According to local media, the hundreds of pilgrims became frightened after hearing gunfire at the synagogue. The pilgrimage to Ghriba, suspended for two years due to the pandemic, was restarted in 2022, and organisers report that over 5,000 Jewish faithful, mainly from abroad, took part.

– Heart of tradition –

The pilgrimage to Ghriba, which falls between Passover and Shavuot, is central to Jewish ritual in Tunisia, which now only has 1,500 Jews living there (mainly in Djerba), down from 100,000 before the country’s 1956 independence. Although their numbers have decreased after the bombing in 2002, pilgrims still come from Europe, the United States, and Israel to participate.

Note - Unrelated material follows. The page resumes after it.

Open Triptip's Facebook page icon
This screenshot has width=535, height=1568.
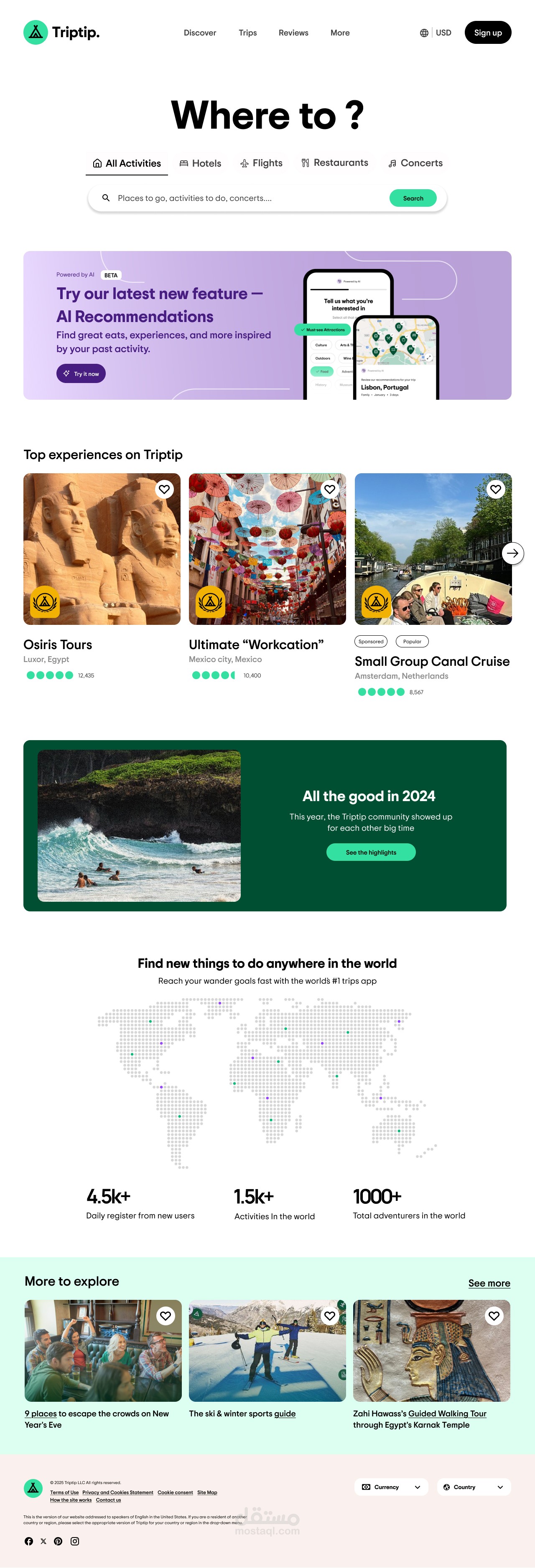click(x=29, y=1541)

The shooting on Tuesday occurred just as Tunisia’s tourism sector was beginning to recover from its pandemic-era lows and from the fallout from two attacks in 2015 that claimed dozens of foreign tourists’ lives in Tunis and Sousse.

Following the 2011 overthrow of ruler Zine El Abidine Ben Ali by the Arab Spring, Islamist militancy exploded in Tunisia. The war against terrorism has allegedly advanced significantly in recent years, according to the authorities.

The Ghriba incident occurred while Tunisia was experiencing a terrible financial crisis that has worsened since President Kais Saied seized power in July 2021 and rushed through a constitution that gave his office unrestricted authority and rendered parliament useless.